REPET


Repetition is a fundamental element in generating and perceiving structure. In audio, mixtures are often composed of structures where a repeating background signal is superimposed with a varying foreground signal (e.g., a singer overlaying varying vocals on a repeating accompaniment or a varying speech signal mixed up with a repeating background noise). On this basis, we present the REpeating Pattern Extraction Technique (REPET), a simple approach for separating the repeating background from the non-repeating foreground in an audio mixture. The basic idea is to find the repeating elements in the mixture, derive the underlying repeating models, and extract the repeating background by comparing the models to the mixture. Unlike other separation approaches, REPET does not depend on special parametrizations, does not rely on complex frameworks, and does not require external information. Because it is only based on repetition, it has the advantage of being simple, fast, blind, and therefore completely and easily automatable. More information about this project can also be found on the website of the Interactive Audio Lab.

- Original REPET: the original method
- Adaptive REPET: an extension that can handle varying repeating structures
- REPET-SIM: a generalization that can handle non-periodically repeating structures
- uREPET: a user interface system that identifies and recover patterns repeating in time and frequency (REVIEWERS FOR ICASSP 2015, PLEASE FOLLOW THIS LINK)
- Codes: source codes
- Publications: related publications

Original REPET

The original REPET aims at identifying and extracting the repeating patterns in an audio mixture, by estimating a period of the underlying repeating structure and modeling a segment of the periodically repeating background.


Fig. 1. Overview of the original REPET. Stage 1: calculation of the beat spectrum b and estimation of a repeating period p. Stage 2: segmentation of the mixture spectrogram V and calculation of the repeating segment S. Stage 3: calculation of the repeating spectrogram W and derivation of the time-frequency mask M.

Experiments on a data set of song clips showed that the original REPET can be effectively applied for music/voice separation. Experiments showed that REPET can also be combined with other methods to improve background/foreground separation; for example, it can be used as a preprocessor to pitch detection algorithms to improve melody extraction, or as a postprocessor to a singing voice separation algorithm to improve music/voice separation.


Fig. 2. Music/voice separation using the original REPET. The mixture is a female singer (foreground) singing over a guitar accompaniment (background). The guitar has a repeating chord progression that is stable along the song. The spectrograms and the mask are shown for 5 seconds and up to 2.5 kHz. The file is Tamy - Que Pena Tanto Faz from the task of professionally produced music recordings of the Signal Separation Evaluation Campaign (SiSEC).

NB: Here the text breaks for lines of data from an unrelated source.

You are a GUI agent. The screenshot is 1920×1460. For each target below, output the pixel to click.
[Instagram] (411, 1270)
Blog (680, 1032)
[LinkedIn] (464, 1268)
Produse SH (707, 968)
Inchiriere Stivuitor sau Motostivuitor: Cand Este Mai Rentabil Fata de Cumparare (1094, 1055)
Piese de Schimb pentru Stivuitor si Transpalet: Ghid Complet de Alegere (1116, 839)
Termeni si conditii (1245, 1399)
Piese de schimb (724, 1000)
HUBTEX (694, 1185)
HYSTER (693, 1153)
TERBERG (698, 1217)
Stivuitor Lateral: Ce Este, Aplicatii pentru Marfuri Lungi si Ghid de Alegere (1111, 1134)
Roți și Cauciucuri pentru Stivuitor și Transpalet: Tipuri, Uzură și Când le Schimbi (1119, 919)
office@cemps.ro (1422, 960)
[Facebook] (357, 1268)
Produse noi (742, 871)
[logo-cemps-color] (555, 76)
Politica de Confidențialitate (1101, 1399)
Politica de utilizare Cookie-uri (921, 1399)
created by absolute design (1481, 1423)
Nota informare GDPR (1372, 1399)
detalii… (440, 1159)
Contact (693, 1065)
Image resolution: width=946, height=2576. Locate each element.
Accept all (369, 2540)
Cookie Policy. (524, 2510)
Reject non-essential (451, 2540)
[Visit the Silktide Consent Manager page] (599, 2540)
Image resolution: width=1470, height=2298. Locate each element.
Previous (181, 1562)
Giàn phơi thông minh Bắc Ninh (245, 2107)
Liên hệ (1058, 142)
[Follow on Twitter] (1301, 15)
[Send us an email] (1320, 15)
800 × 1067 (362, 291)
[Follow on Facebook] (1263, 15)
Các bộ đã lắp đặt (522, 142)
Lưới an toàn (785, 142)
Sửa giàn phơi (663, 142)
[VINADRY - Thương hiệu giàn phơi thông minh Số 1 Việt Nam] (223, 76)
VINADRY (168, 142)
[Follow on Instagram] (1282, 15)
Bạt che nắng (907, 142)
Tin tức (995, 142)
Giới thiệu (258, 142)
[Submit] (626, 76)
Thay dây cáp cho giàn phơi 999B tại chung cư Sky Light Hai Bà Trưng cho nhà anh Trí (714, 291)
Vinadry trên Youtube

[wav] Tamy - Que Pena Tanto Faz (13 second excerpt)
[wav] Foreground estimate    [wav] Background estimate
[wav] Foreground source      [wav] Background source

The original REPET can be easily extended to handle varying repeating structures, by simply applying the method along time, on individual segments or via a sliding window. Experiments on a data set of full-track real-world songs showed that this method can be effectively applied for music/voice separation. Experiments also showed that there is a trade-off for the window size in REPET: if the window is too long, the repetitions will not be sufficiently stable; if the window is too short, there will not be sufficient repetitions.

Adaptive REPET

The original REPET works well when the repeating background is relatively stable (e.g., a verse or the chorus in a song); however, the repeating background can also vary over time (e.g., a verse followed by the chorus in the song). The adaptive REPET is an extension of the original REPET that can handle varying repeating structures, by estimating the time-varying repeating periods and extracting the repeating background locally, without the need for segmentation or windowing.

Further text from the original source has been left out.